Provided entries:
+++
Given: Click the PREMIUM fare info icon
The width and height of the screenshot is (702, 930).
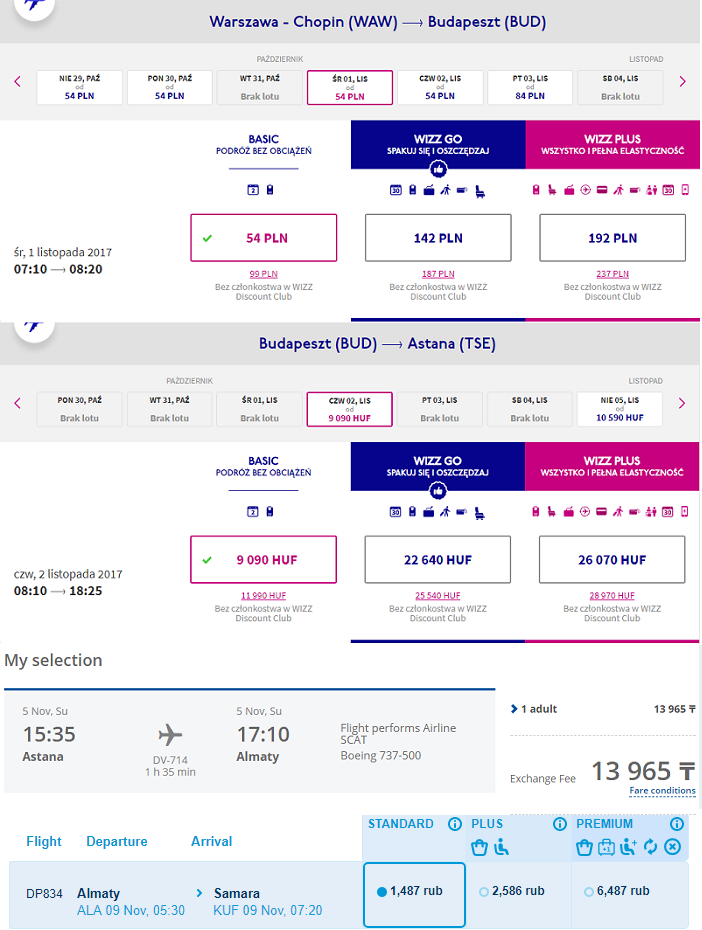Looking at the screenshot, I should pyautogui.click(x=677, y=824).
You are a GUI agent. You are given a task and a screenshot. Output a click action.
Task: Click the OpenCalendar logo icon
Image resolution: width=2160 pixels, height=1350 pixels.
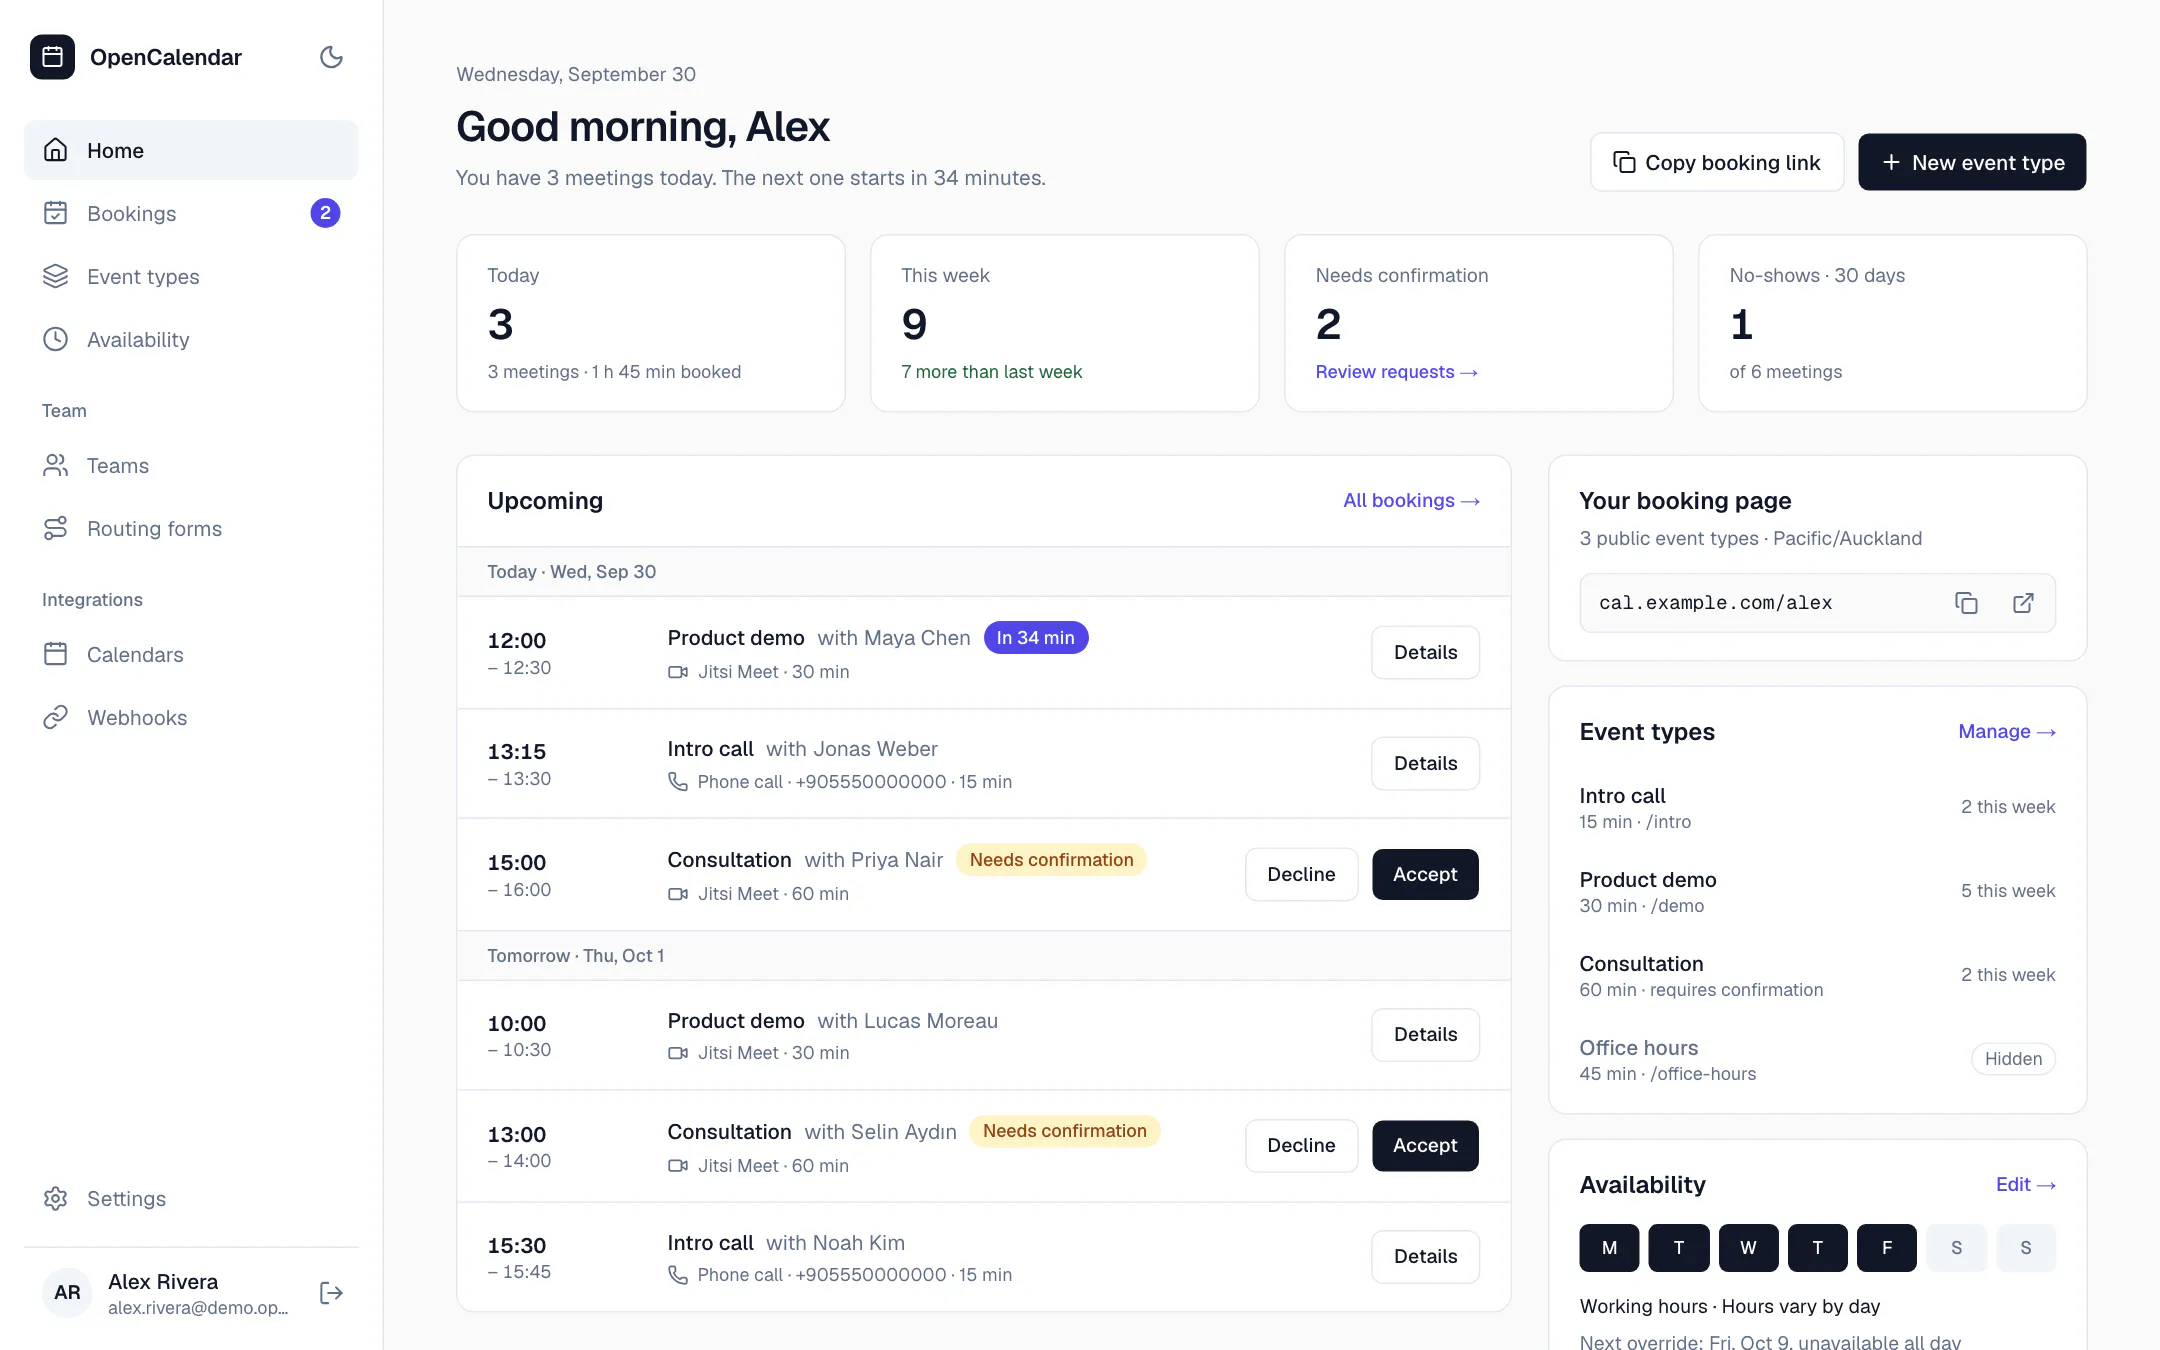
+++
Activity: Repeat the listing word for word. Leave images out.

Answer to this task:
Given: Click the PREMIUM fare info icon
The width and height of the screenshot is (702, 930).
Looking at the screenshot, I should pyautogui.click(x=677, y=824).
You are a GUI agent. You are given a task and a screenshot. Output a click action.
Task: Click the OpenCalendar logo icon
Image resolution: width=2160 pixels, height=1350 pixels.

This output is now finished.